• _WRITTEN PROBLEM_: Please copy the listing below word for word, from the line that contains "Dual Bay (59) (156, 1027)" through the line that contains "Search (1069, 900)", including both of those lines.

>> BEGIN STORED RECORDS

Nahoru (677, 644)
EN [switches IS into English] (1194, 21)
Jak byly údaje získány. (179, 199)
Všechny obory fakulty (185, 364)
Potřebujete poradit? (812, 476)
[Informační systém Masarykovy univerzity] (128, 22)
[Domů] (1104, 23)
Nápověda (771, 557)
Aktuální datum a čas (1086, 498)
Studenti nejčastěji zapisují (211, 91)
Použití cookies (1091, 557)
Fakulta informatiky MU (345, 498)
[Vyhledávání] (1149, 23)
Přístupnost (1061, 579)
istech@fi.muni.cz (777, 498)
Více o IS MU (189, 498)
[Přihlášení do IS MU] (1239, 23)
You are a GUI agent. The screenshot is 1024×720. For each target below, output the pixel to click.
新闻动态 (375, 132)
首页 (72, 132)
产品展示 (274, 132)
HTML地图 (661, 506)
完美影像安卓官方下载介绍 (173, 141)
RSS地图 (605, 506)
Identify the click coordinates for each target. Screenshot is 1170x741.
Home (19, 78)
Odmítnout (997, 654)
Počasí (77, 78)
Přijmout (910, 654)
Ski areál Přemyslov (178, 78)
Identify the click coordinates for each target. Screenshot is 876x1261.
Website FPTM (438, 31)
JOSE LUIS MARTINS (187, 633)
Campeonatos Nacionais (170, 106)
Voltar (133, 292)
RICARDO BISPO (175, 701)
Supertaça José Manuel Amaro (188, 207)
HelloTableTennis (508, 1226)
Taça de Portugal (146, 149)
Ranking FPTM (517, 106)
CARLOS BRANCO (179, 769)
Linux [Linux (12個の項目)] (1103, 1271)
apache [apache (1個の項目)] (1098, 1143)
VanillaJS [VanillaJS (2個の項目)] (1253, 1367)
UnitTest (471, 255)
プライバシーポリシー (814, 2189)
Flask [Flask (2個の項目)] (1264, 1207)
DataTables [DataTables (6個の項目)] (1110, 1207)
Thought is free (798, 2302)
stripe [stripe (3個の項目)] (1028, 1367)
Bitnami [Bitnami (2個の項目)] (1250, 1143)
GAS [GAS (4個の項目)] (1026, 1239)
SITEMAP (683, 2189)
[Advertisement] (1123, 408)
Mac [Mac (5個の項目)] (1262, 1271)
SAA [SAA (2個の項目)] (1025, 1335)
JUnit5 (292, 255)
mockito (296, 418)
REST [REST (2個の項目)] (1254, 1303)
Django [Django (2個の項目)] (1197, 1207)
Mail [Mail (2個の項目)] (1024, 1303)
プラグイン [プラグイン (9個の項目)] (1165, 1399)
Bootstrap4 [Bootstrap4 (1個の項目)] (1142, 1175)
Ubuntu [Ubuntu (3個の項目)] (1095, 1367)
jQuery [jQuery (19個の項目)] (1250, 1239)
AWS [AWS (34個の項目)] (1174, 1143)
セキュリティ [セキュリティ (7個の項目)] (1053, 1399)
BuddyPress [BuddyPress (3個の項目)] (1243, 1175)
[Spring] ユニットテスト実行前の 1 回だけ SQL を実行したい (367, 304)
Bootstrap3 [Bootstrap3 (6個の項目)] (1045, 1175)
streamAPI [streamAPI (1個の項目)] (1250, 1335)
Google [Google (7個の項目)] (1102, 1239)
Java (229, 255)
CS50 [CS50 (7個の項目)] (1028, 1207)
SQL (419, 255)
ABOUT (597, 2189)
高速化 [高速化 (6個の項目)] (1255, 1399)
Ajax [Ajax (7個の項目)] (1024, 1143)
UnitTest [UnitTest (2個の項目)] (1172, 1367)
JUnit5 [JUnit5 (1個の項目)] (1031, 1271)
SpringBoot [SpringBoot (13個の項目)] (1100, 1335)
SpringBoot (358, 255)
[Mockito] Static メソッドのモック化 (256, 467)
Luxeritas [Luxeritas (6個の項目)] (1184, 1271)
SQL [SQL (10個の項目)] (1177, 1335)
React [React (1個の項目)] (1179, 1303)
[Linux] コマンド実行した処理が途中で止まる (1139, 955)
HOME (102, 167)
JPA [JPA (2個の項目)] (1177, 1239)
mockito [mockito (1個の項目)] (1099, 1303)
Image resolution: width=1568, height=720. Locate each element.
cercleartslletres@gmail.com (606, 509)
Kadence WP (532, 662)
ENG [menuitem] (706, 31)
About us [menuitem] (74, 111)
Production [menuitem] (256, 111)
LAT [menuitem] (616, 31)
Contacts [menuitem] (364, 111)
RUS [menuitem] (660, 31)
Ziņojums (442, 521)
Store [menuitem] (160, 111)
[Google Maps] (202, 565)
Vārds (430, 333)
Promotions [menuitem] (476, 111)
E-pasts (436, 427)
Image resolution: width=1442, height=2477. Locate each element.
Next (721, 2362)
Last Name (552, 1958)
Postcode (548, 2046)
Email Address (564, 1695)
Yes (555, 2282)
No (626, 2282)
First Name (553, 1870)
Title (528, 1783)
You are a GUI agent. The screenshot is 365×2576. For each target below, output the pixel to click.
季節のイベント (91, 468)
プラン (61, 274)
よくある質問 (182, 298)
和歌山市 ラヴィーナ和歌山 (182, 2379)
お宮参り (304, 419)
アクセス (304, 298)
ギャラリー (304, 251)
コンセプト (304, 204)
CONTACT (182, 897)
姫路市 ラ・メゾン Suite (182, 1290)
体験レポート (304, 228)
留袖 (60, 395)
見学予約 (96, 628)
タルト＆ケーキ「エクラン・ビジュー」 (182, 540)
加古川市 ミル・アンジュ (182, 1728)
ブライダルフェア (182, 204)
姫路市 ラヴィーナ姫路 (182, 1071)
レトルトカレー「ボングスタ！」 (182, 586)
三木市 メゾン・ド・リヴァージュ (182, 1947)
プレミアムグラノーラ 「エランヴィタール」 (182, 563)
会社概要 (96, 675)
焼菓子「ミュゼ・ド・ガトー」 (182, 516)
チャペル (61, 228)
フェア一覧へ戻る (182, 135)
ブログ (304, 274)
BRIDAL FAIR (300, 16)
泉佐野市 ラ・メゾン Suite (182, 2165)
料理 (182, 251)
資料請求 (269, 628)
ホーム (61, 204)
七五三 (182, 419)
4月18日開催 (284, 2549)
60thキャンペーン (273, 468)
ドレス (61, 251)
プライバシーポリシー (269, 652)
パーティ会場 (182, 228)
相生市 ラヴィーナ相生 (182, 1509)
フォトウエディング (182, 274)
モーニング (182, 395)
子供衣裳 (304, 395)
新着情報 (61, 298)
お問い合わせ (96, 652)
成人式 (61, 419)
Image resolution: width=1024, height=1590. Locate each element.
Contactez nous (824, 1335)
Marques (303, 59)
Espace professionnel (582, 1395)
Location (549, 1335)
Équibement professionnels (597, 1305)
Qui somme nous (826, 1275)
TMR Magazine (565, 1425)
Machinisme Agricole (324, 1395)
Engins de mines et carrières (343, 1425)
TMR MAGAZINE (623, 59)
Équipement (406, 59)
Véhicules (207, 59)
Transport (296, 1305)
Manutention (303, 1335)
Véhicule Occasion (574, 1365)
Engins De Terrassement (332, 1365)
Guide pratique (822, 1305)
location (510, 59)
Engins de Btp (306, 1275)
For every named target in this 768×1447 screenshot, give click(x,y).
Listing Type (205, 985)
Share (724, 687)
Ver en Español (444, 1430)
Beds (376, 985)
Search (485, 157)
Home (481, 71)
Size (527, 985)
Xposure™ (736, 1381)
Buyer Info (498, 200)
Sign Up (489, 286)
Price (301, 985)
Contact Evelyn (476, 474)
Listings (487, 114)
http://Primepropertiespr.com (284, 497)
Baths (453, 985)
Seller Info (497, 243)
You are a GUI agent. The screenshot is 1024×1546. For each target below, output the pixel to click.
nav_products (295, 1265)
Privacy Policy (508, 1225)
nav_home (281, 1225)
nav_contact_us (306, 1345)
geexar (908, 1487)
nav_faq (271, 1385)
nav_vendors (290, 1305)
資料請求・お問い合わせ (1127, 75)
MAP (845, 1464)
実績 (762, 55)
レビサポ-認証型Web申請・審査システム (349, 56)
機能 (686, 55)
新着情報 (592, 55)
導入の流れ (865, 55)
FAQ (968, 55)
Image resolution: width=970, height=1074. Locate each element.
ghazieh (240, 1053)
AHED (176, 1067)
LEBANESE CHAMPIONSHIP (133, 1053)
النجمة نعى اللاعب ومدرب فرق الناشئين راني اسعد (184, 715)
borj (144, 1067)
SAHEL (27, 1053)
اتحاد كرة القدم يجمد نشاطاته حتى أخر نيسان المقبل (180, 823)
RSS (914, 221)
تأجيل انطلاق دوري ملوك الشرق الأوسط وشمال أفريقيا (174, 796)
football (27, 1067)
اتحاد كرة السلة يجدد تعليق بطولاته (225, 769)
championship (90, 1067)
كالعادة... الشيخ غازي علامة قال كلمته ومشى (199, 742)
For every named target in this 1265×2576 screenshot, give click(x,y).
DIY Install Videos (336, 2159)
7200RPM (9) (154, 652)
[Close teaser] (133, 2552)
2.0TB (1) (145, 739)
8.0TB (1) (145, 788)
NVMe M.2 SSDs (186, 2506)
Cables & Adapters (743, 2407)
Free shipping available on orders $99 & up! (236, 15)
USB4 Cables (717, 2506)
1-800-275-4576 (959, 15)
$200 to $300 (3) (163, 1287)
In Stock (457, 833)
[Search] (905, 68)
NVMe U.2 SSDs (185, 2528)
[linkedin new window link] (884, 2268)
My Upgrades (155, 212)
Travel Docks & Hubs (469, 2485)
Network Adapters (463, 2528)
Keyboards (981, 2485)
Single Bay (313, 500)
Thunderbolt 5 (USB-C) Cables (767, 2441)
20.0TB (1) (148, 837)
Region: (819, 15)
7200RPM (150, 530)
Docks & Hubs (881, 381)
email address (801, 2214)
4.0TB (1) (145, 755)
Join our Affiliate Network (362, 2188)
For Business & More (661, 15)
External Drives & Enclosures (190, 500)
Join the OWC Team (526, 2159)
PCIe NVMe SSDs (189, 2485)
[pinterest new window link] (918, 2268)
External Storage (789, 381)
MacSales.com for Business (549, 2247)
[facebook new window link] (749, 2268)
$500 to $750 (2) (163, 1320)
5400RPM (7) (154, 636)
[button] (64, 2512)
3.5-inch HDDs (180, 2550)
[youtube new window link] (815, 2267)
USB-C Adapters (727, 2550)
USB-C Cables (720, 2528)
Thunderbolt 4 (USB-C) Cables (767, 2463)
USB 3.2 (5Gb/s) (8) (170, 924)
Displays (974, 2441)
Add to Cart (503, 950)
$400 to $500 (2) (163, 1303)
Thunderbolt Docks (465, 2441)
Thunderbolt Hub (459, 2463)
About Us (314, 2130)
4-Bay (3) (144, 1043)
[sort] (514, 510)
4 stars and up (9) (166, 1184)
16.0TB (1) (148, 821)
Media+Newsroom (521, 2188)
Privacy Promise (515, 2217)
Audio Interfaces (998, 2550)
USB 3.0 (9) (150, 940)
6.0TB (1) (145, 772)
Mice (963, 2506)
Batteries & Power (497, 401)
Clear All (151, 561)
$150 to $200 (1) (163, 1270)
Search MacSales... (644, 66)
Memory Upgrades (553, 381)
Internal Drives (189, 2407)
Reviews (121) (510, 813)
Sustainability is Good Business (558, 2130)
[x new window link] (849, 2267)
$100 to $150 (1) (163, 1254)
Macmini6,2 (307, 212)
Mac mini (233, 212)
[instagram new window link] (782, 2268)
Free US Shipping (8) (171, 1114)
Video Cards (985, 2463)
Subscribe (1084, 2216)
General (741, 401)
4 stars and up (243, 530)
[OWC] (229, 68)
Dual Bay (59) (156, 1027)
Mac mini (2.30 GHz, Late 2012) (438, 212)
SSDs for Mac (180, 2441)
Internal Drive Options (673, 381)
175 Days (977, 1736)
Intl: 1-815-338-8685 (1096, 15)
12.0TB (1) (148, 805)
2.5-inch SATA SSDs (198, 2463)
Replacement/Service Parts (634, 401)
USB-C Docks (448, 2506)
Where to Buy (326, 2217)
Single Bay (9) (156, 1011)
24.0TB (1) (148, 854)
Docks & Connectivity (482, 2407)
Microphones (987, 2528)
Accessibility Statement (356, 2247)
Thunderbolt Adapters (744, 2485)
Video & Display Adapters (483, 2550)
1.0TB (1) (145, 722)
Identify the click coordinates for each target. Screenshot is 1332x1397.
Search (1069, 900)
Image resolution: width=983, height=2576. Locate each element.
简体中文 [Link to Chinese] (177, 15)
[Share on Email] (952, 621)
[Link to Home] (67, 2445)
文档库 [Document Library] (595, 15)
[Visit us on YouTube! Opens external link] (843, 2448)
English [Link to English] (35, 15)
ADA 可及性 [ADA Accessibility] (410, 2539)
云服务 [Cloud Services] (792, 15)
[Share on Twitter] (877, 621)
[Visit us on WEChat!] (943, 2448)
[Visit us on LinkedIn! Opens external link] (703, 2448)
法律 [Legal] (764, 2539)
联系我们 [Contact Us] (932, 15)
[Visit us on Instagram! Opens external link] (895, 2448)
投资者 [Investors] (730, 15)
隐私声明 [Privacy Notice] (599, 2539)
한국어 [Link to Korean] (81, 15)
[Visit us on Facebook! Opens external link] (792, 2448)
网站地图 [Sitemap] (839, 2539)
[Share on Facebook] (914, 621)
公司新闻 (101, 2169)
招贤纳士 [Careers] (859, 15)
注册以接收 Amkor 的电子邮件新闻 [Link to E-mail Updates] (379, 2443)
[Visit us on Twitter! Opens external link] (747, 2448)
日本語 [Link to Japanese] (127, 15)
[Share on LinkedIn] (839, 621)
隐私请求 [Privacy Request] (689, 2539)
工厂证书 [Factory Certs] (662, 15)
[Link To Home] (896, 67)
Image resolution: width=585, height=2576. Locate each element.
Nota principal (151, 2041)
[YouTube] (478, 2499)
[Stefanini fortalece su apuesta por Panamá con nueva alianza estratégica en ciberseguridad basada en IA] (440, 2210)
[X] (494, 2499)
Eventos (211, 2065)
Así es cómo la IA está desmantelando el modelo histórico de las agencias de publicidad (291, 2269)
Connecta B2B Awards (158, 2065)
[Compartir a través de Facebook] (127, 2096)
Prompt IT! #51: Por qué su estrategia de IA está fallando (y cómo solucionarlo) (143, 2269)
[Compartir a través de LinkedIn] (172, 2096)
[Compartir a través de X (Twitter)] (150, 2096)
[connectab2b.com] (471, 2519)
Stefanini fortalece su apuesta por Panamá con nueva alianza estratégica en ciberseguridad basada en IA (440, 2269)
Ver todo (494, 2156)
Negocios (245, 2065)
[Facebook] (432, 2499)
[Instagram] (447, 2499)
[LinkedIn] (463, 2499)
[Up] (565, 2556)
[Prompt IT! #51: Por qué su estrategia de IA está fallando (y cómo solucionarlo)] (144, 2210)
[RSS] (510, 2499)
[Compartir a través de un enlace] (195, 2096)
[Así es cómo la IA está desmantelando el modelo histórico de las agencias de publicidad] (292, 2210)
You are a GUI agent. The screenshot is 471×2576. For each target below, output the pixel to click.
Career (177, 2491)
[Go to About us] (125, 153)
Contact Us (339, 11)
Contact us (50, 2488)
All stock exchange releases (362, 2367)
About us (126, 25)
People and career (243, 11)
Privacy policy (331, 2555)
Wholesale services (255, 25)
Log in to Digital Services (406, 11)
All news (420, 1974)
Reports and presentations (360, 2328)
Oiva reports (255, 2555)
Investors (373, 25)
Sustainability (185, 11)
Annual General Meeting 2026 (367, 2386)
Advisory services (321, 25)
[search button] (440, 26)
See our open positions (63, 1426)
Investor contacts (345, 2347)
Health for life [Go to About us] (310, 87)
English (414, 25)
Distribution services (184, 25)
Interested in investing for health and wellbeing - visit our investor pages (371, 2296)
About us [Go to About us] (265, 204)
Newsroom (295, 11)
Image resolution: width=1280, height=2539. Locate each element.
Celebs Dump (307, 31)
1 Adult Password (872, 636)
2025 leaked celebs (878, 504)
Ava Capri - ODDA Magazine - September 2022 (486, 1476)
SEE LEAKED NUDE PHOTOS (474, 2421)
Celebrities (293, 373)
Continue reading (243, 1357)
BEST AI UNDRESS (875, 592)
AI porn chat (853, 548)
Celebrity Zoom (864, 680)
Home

>> END STORED RECORDS

• _WRITTEN ANSWER_:
Dual Bay (59) (156, 1027)
Mac mini (2.30 GHz, Late 2012) (438, 212)
SSDs for Mac (180, 2441)
Internal Drive Options (673, 381)
175 Days (977, 1736)
Intl: 1-815-338-8685 (1096, 15)
12.0TB (1) (148, 805)
2.5-inch SATA SSDs (198, 2463)
Replacement/Service Parts (634, 401)
USB-C Docks (448, 2506)
Where to Buy (326, 2217)
Single Bay (9) (156, 1011)
24.0TB (1) (148, 854)
Docks & Connectivity (482, 2407)
Microphones (987, 2528)
Accessibility Statement (356, 2247)
Thunderbolt Adapters (744, 2485)
Video & Display Adapters (483, 2550)
1.0TB (1) (145, 722)
Identify the click coordinates for each target. Screenshot is 1332x1397.
Search (1069, 900)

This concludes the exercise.